Odinius Klindisch schwebte verdutzt über der Mitte des Spielfeldes, Harry beobachtend der, Malfoy im Schlepptau, zögerlich zu Boden sank. Was zum Du-weißt-schon-wer hat er jetzt bloß wieder vor? Klindisch unterrichtete in diesem Schuljahr das Fach „Verteidigung gegen die dunklen Künste“. Ihm wurde auch die Ehre zu teil, das Endspiel der schulinternen Quidditch-Meisterschaften zu pfeifen. Obwohl er selbst als junger Zauberer ein erfolgreicher Spieler gewesen war, wunderte Klindisch sich zum x-ten Mal über die Taktik und Spielzüge seines Schülers.
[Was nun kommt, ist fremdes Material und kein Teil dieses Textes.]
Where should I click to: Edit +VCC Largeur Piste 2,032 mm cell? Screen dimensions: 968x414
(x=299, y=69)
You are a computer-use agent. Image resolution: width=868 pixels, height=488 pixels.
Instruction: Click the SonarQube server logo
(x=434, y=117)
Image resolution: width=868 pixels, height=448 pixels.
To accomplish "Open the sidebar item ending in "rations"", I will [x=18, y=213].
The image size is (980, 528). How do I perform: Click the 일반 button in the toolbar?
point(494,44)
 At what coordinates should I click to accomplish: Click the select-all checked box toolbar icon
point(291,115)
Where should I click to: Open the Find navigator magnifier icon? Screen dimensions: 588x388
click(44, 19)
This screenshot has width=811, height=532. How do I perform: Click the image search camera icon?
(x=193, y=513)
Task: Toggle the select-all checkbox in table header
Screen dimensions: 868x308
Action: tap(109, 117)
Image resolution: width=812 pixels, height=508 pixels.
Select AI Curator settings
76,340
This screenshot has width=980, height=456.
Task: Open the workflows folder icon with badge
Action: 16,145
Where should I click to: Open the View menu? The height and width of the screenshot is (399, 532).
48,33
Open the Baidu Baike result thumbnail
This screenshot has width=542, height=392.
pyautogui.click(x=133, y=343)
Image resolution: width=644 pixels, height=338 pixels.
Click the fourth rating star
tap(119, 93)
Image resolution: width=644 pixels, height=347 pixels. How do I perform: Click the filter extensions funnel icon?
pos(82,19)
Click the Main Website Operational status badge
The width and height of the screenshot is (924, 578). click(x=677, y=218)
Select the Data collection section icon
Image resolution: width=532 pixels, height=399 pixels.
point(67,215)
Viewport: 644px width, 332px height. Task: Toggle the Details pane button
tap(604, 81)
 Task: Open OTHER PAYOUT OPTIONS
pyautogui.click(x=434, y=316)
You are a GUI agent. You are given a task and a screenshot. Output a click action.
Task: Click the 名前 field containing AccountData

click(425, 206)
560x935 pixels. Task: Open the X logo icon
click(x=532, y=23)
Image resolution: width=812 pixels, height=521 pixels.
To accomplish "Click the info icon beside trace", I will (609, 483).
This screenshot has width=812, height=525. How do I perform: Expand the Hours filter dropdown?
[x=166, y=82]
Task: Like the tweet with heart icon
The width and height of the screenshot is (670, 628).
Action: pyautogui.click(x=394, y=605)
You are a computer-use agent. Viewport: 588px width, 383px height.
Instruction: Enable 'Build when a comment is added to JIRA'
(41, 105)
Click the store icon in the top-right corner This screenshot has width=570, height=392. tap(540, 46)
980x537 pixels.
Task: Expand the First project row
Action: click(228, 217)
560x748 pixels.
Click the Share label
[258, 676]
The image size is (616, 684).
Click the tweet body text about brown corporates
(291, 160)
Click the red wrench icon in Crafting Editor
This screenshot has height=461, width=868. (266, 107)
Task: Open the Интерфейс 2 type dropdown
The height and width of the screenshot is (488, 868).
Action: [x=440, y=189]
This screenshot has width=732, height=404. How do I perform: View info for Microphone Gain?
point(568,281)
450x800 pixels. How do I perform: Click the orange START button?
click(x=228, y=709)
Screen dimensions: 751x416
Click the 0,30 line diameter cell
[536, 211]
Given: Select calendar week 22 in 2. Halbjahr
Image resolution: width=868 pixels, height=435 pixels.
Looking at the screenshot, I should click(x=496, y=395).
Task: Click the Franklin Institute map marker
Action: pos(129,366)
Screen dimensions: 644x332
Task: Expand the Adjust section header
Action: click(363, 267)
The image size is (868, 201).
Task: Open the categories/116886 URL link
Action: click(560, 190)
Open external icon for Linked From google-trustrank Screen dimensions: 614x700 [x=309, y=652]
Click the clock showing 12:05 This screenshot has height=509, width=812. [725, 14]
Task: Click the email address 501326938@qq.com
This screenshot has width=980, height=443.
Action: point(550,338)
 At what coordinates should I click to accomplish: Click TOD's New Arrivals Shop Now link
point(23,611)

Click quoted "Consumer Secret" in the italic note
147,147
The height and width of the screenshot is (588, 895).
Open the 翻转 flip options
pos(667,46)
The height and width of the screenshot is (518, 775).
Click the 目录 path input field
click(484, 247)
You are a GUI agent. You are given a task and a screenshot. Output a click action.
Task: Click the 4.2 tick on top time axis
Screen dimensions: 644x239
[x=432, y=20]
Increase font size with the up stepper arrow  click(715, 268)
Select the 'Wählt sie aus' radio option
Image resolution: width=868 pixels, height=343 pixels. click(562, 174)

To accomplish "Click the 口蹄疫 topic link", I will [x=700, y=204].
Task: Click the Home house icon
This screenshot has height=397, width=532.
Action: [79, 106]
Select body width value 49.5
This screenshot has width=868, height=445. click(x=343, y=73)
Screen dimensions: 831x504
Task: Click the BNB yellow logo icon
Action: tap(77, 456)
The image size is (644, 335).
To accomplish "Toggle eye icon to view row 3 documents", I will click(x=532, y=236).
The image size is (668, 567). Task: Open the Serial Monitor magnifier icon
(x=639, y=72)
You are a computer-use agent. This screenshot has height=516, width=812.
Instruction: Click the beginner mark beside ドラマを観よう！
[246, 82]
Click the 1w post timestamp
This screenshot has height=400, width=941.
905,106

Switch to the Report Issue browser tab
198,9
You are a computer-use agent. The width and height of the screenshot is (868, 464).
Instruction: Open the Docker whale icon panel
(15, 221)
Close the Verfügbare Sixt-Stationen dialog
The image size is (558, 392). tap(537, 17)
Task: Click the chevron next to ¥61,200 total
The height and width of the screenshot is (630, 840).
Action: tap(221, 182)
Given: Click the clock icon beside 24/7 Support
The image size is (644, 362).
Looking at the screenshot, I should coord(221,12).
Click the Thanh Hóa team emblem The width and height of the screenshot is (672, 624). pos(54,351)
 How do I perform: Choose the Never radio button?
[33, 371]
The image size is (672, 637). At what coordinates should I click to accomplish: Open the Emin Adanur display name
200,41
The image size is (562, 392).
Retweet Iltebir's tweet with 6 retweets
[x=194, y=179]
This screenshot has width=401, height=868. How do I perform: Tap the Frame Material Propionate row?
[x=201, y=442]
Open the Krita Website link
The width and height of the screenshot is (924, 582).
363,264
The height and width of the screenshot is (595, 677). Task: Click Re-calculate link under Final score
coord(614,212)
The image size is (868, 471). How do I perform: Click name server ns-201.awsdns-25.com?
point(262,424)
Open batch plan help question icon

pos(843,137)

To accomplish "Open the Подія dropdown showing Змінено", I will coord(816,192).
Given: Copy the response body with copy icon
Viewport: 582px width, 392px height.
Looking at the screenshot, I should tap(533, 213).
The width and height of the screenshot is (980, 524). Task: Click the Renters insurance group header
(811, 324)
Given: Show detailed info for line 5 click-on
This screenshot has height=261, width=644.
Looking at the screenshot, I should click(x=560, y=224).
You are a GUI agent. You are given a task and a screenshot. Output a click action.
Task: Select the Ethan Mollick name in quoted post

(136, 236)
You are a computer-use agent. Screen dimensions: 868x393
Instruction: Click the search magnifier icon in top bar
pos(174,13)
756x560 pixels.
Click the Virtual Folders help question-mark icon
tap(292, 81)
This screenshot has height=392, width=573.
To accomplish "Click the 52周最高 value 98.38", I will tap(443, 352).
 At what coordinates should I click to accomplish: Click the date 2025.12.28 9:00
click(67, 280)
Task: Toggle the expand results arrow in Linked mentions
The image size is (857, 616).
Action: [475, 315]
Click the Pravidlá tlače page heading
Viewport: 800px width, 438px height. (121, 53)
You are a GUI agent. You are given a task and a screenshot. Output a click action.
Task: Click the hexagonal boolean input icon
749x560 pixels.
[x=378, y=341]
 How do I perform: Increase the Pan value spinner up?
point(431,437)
Potter landete in der Nähe des Schiedsrichters. Auf den Rängen tobten lautstark die Zuschauer, die vermuteten, er habe den Schnatz entdeckt. Langsam, fast vorsichtig, ging Harry auf Malfoy zu, der ihn weiterhin mißtrauisch beäugte. „Na Potter, hast du Höhenangst bekommen oder warum suchst du nicht weiter nach dem Schnatz?“ höhnte er. Das Waisenkind ließ sich davon nicht beirren und umrundete seinen Kontrahenten. Behutsam fasste er zwischen die Reisigzweige von Malfoys Besen. „Hast du denn gar nicht bemerkt, das sich der Schnatz zwischen den Zweigen deines Besens versteckt hält?“ fragte Harry anzüglich grinsend.